Air Quality Evaluation with a Low-cost Dust Sensor for a Hencoop

DOI: 10.18805/ag.D-158    | Article Id: D-158 | Page : 236-243
Citation :- Air Quality Evaluation with a Low-cost Dust Sensor for a Hencoop.Agricultural Science Digest.2019.(39):236-243
Abdullah Beyaz
Address :
Department of Agricultural Machinery and Technologies Engineering, 06110, Diskapi, Ankara, Turkey
Submitted Date : 7-05-2019
Accepted Date : 7-08-2019


A hygenic working environment is essential for human health. It includes environmental conditions like light, air flow, gasses, sound, and rubble. It became more important for agricultural indoor and outdoor applications. For example; the dust intensity in a hencoop sometimes negatively affects human and animal health as an environmental component.
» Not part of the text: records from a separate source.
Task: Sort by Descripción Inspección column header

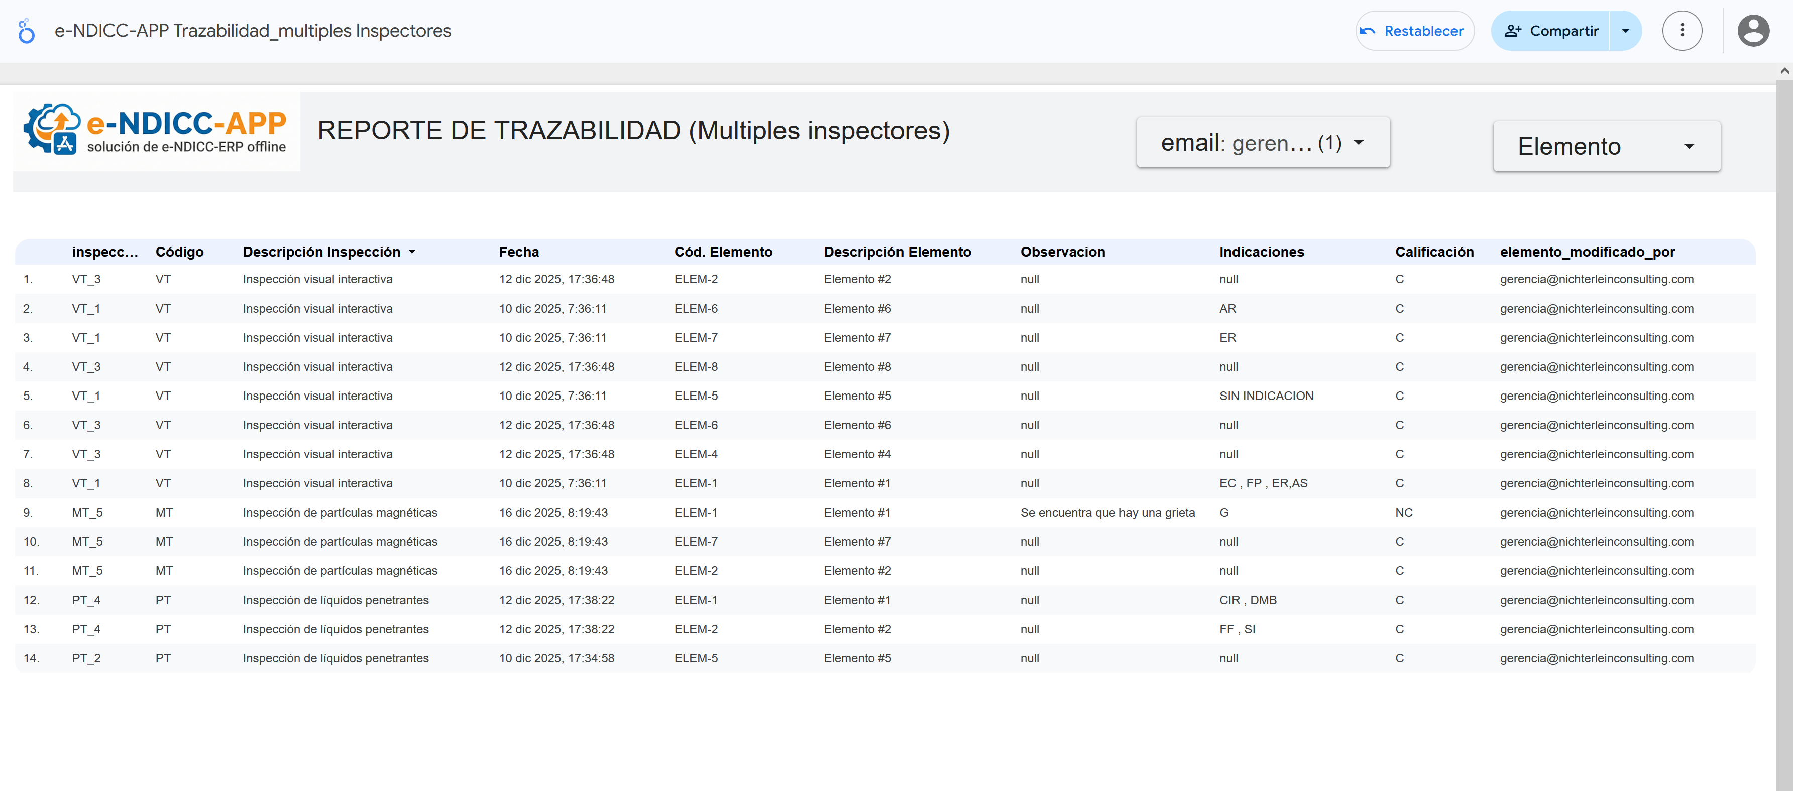Action: [321, 252]
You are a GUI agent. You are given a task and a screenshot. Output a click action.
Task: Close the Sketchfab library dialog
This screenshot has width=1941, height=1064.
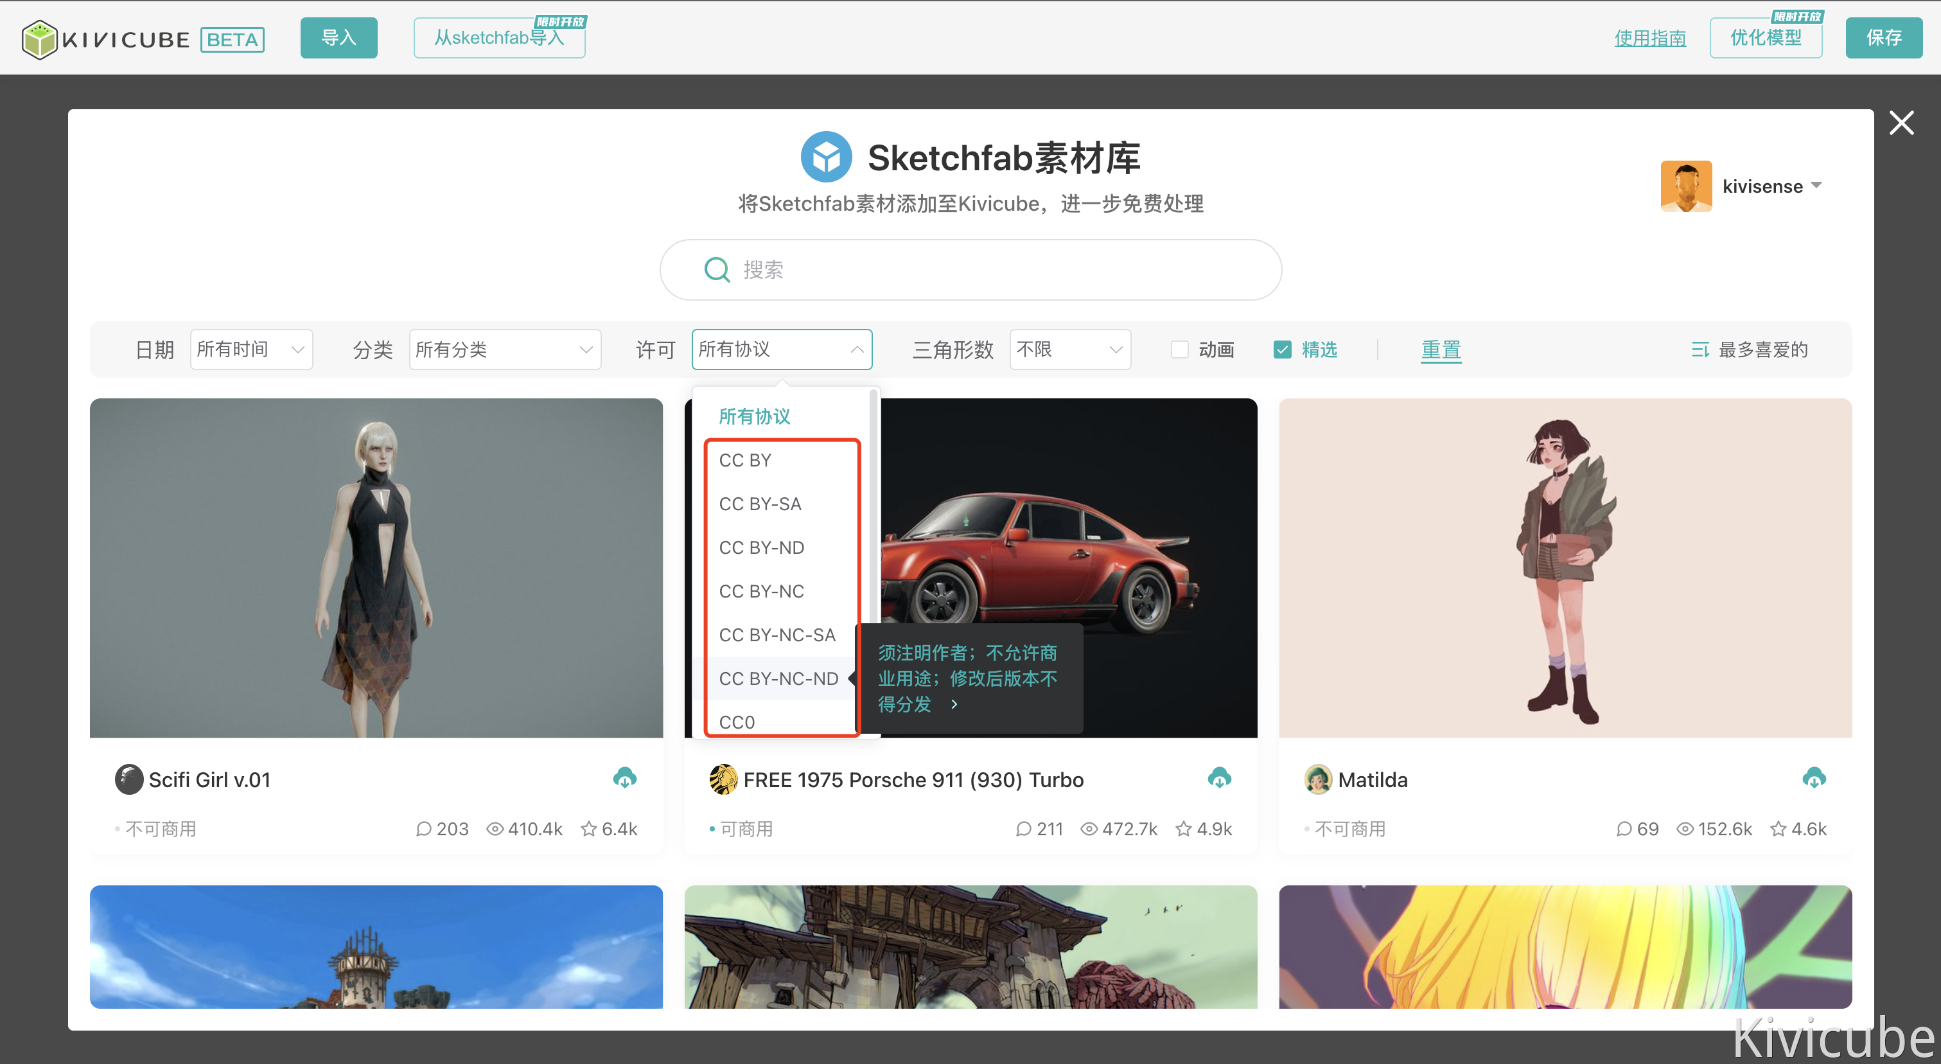(1901, 123)
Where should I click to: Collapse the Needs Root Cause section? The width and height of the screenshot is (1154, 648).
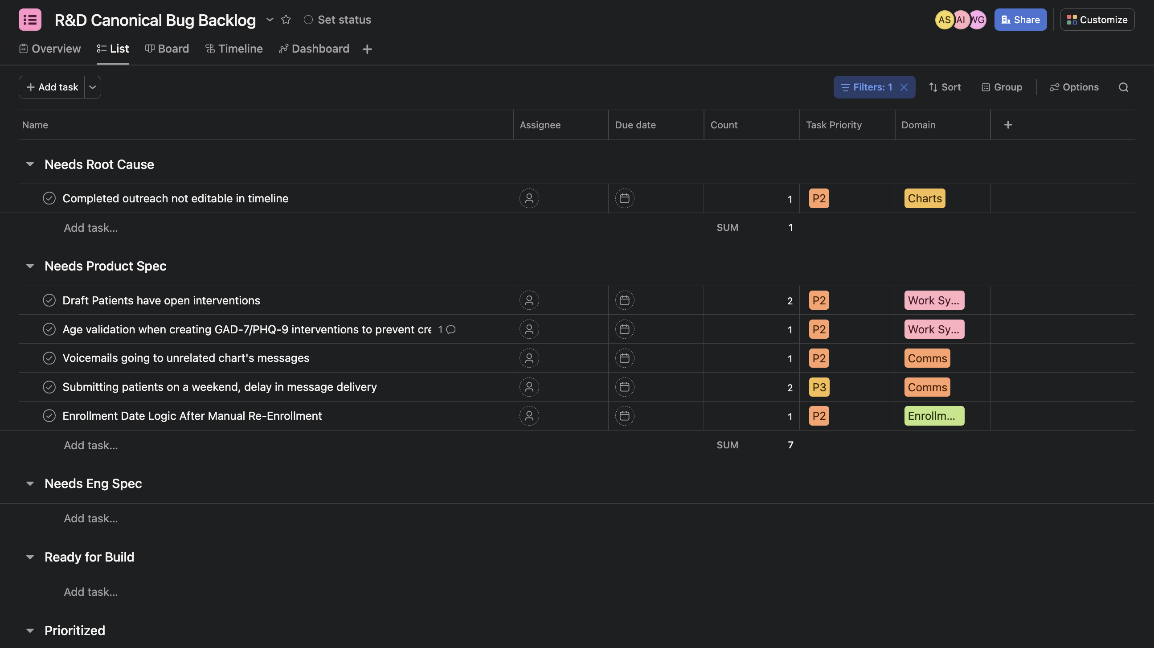[30, 164]
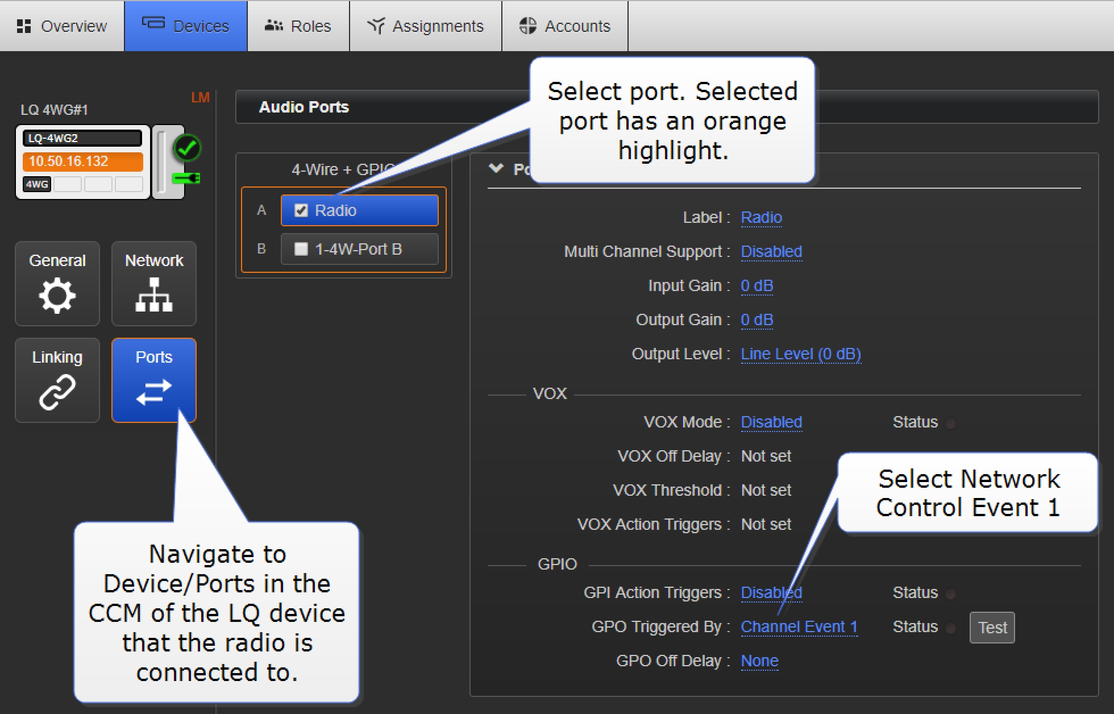
Task: Check the 1-4W-Port B checkbox
Action: click(301, 248)
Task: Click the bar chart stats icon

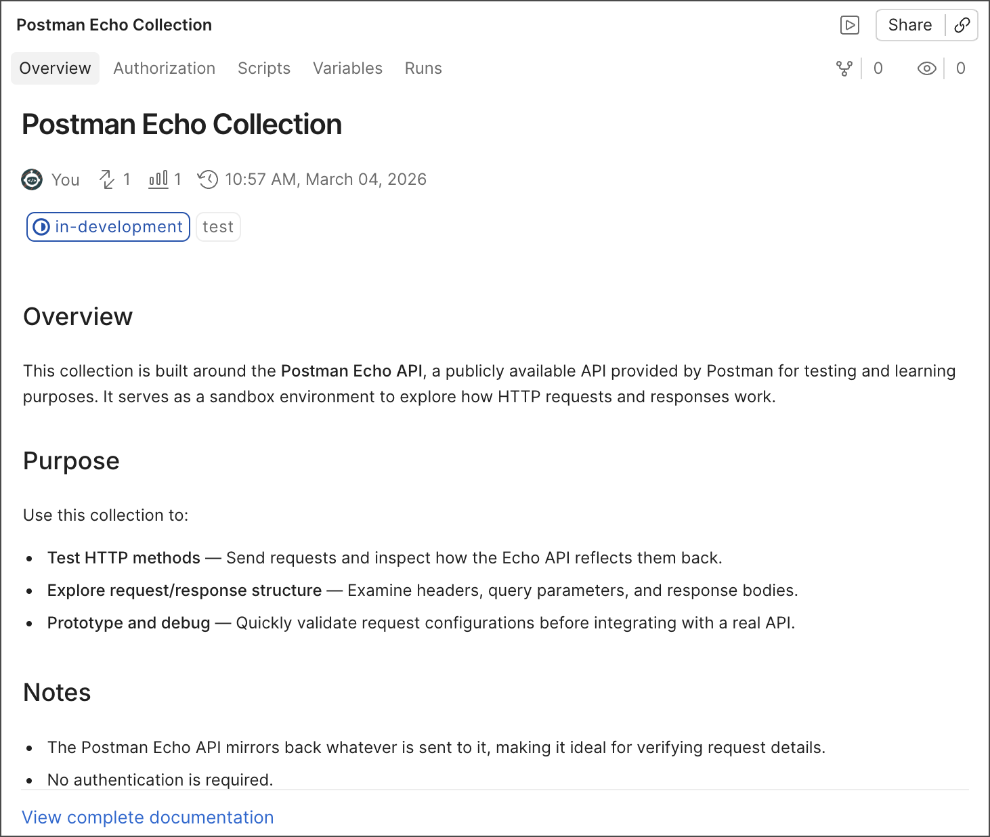Action: click(158, 179)
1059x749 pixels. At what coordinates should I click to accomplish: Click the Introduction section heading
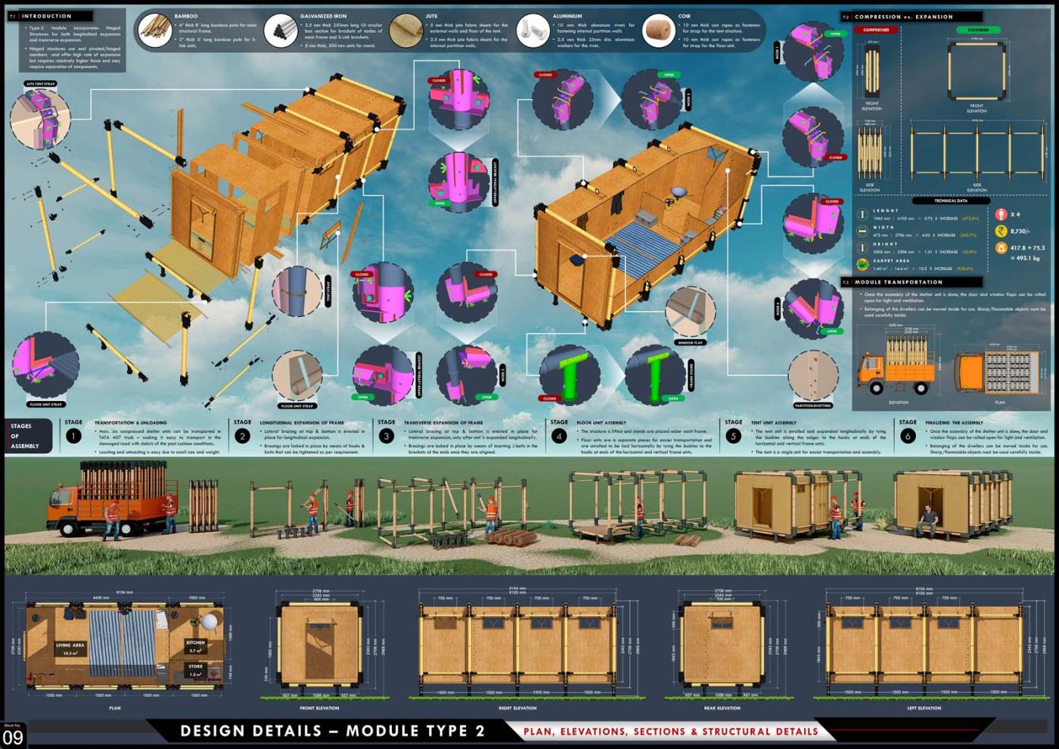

On account of this ground, dust concentration measurement is crucial for agricultural indoor and outdoor applications. Because of this reason, the intensity of dust have been evaluated and analyzed in this research. For this purpose, a microcontroller based dust intensity measurement unit was developed. The dust intensity measurement unit contains an Arduino based development board and Sharp dust sensor.
Additionally, an SD card module and a Real-Time Clock (RTC) was utilized for a data logging operation. The addition of air stream, air filtering technique and dust removing machines can be qualified regarding the dust intensity or dust balance.


Animal health Arduino Dust analysis Dust sensor Hencoop Human health.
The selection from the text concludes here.